United States v. Jeffery Wills

U
                                RECOMMENDED FOR PUBLICATION
                                Pursuant to Sixth Circuit I.O.P. 32.1(b)
                                       File Name: 21a0107p.06

                    UNITED STATES COURT OF APPEALS
                                   FOR THE SIXTH CIRCUIT



                                                             ┐
 UNITED STATES OF AMERICA,
                                                             │
                                    Plaintiff-Appellee,      │
                                                              >        No. 20-6142
                                                             │
        v.                                                   │
                                                             │
 JEFFERY BRIAN WILLS,                                        │
                                 Defendant-Appellant.        │
                                                             ┘

                          Appeal from the United States District Court
                      for the Eastern District of Tennessee at Greeneville.
                   No. 2:16-cr-00055-2—Robert Leon Jordan, District Judge.

                               Decided and Filed: May 14, 2021

             Before: DAUGHTREY, McKEAGUE, and THAPAR, Circuit Judges.
                               _________________

                                            COUNSEL

ON BRIEF: Brian Samuelson, UNITED STATES ATTORNEY’S OFFICE, Knoxville,
Tennessee, for Appellee. Jeffery Brian Wills, Manchester, Kentucky, pro se.
                                    ____________________

                                      AMENDED ORDER
                                    ____________________

       Jeffery Brian Wills, a federal prisoner proceeding pro se, appeals the district court’s order
denying his motion for sentence reduction filed under 18 U.S.C. § 3582(c)(1)(A). This case has
been referred to a panel of the court that, upon examination, unanimously agrees that oral
argument is not needed. See Fed. R. App. P. 34(a).
 No. 20-6142                           United States v.
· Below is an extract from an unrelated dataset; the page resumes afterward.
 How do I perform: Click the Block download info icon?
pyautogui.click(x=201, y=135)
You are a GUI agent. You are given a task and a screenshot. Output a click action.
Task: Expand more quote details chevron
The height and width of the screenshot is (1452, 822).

Wills                            Page 2


       After a federal grand jury returned an indictment charging Wills with various
methamphetamine-trafficking offenses, the government filed an information pursuant to
21 U.S.C. § 851(a)(1) giving notice of its intent to seek an enhanced sentence based on Wills’s
prior felony drug conviction. Wills entered into an agreement to plead guilty to conspiring to
distribute and possess with intent to distribute 50 grams or more of methamphetamine, in
violation of 21 U.S.C. §§ 841(a)(1), (b)(1)(A) and 846.         In April 2017, the district court
sentenced Wills to the mandatory minimum sentence, 240 months of imprisonment, followed by
ten years of supervised release. Wills did not appeal.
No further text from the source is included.